:: Page excerpt ::
A front‐page article in the Wall Street Journal erroneously told millions of readers that “the Constitution guarantees a public‐school K-12 education for every child in the U.S.” Two weeks later the Journal’s usually reliable editorial page deplored the “states’ rampant noncompliance with the 2002 No Child Left Behind Act” and the “lax enforcement of NCLB” by Education Secretary Margaret Spellings.
Meanwhile, the Heritage Foundation is endorsing federal education vouchers for children in low‐performing schools as proposed in President Bush’s America’s Opportunity Scholarships for Kids initiatives. Both the Journal and the Heritage Foundation seem to have forgotten that the U.S. Constitution grants no authority over education to the federal government. Education is not mentioned in the Constitution of the United States, and for good reason. The Founders wanted most aspects of life managed by those who were closest to them, either by families, businesses, and other elements of civil society or by state or local government. Certainly, they saw no role for the federal government in education.
Once upon a time, not so very many years ago, Congress understood that. The History of the Formation of the Union under the Constitution, published by the United States Constitution Sesquicentennial Commission, under the direction of the president, the vice president, and the Speaker of the House in 1943, contained this exchange in a section titled “Questions and Answers Pertaining to the Constitution”:
Q. Where, in the Constitution, is there mention of education?
A. There is none; education is a matter reserved for the states.
Not only is the Constitution silent on the subject of education, but the U.S. Supreme Court has also refused to recognize any right to a taxpayer‐funded education. As Timothy Sandefur, author of Cato’s forthcoming book Cornerstone of Liberty: Property Rights in 21st‐Century America, points out, in San Antonio Independent School District v. Rodriguez (1973), the Court specifically declared that education, though important, “is not among the rights afforded explicit protection under our Federal Constitution. Nor do we find any basis for saying it is implicitly so protected.” Nine years later, in Plyler v. Doe, the Court held that if a state chooses to give such an education to citizens, it must also offer it to the children of illegal aliens. But it has consistently recognized that taxpayer‐funded education is a privilege, not a right.
:::
:: Information ::
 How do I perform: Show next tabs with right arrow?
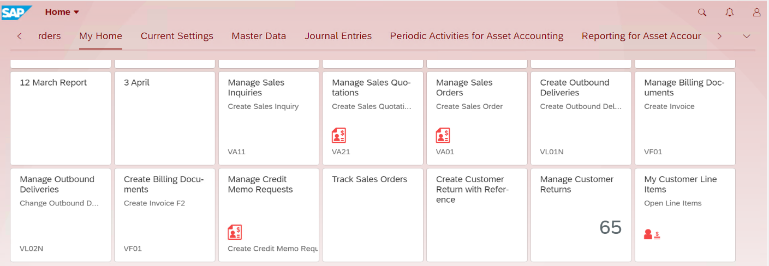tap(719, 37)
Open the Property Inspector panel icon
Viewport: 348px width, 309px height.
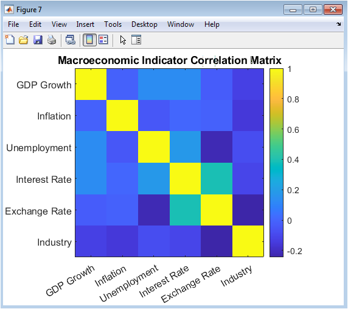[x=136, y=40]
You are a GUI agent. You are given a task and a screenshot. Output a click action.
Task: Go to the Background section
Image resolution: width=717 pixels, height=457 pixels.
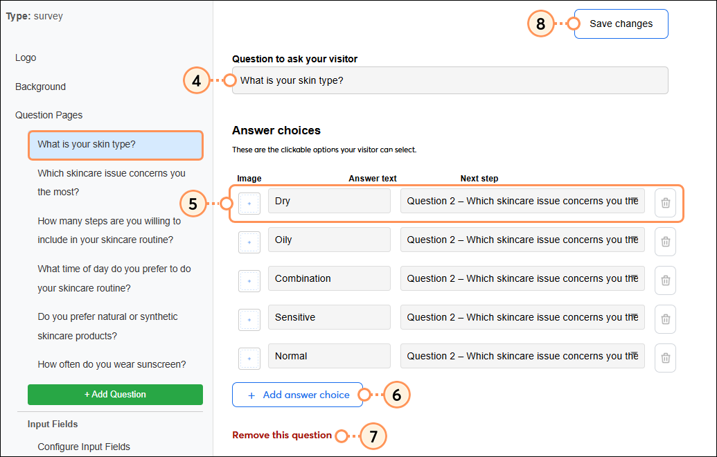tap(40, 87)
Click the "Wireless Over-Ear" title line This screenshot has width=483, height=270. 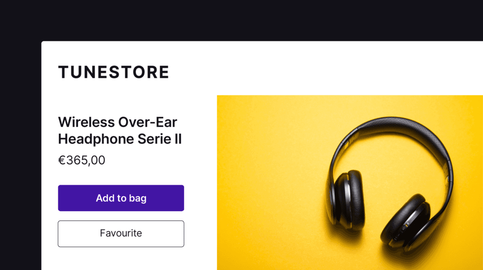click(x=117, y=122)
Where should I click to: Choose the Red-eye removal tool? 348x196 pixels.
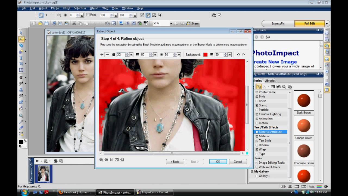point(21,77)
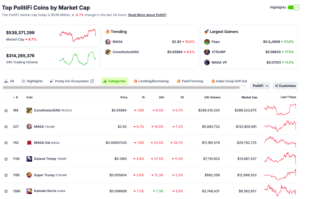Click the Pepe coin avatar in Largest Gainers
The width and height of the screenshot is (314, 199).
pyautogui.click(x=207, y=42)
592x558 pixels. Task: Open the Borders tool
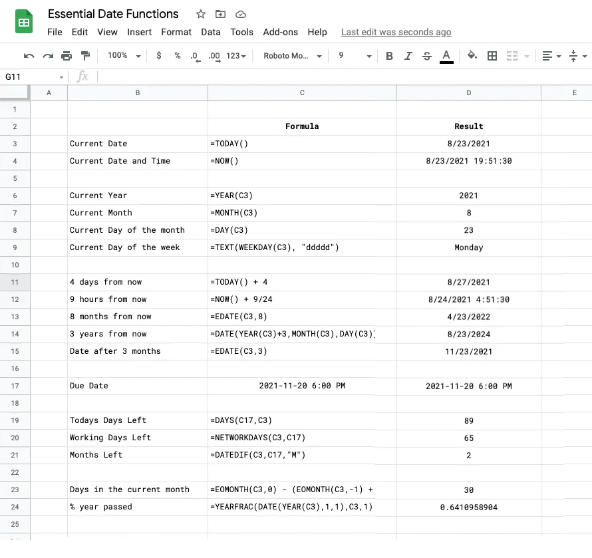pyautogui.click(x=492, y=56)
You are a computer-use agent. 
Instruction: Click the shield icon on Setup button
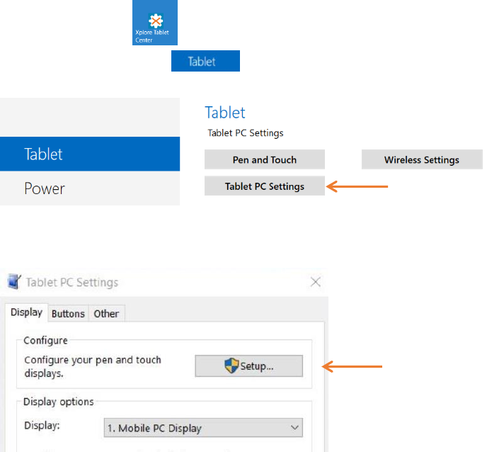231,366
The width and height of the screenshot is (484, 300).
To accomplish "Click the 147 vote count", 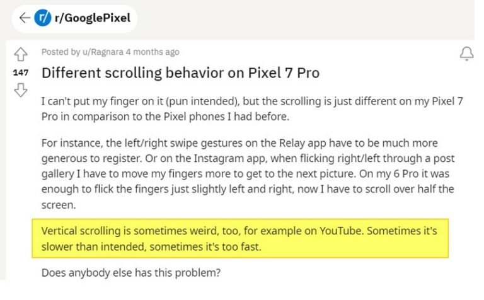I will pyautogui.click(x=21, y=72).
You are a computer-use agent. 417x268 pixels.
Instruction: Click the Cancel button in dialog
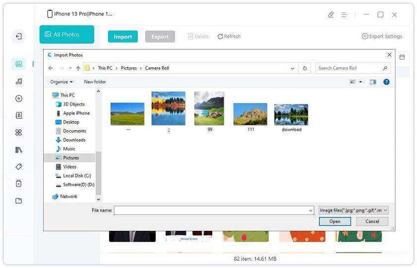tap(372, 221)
:::
:: Information ::
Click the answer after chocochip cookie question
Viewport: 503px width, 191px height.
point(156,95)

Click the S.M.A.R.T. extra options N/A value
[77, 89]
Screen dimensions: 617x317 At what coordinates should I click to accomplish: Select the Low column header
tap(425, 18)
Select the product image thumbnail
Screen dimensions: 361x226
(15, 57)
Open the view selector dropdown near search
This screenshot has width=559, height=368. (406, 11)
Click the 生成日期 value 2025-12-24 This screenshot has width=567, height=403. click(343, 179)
:::
◆ Apply what you read
[A] Name every person the education article identifies by name.
[B] Repeat the part of the education article between "Not only is" and "not a right.", inclusive.
The records are separate material and have no connection to the text.

◆ Results of the tasks
[A] Margaret Spellings, President Bush, Timothy Sandefur

[B]
Not only is the Constitution silent on the subject of education, but the U.S. Supreme Court has also refused to recognize any right to a taxpayer‐funded education. As Timothy Sandefur, author of Cato’s forthcoming book Cornerstone of Liberty: Property Rights in 21st‐Century America, points out, in San Antonio Independent School District v. Rodriguez (1973), the Court specifically declared that education, though important, “is not among the rights afforded explicit protection under our Federal Constitution. Nor do we find any basis for saying it is implicitly so protected.” Nine years later, in Plyler v. Doe, the Court held that if a state chooses to give such an education to citizens, it must also offer it to the children of illegal aliens. But it has consistently recognized that taxpayer‐funded education is a privilege, not a right.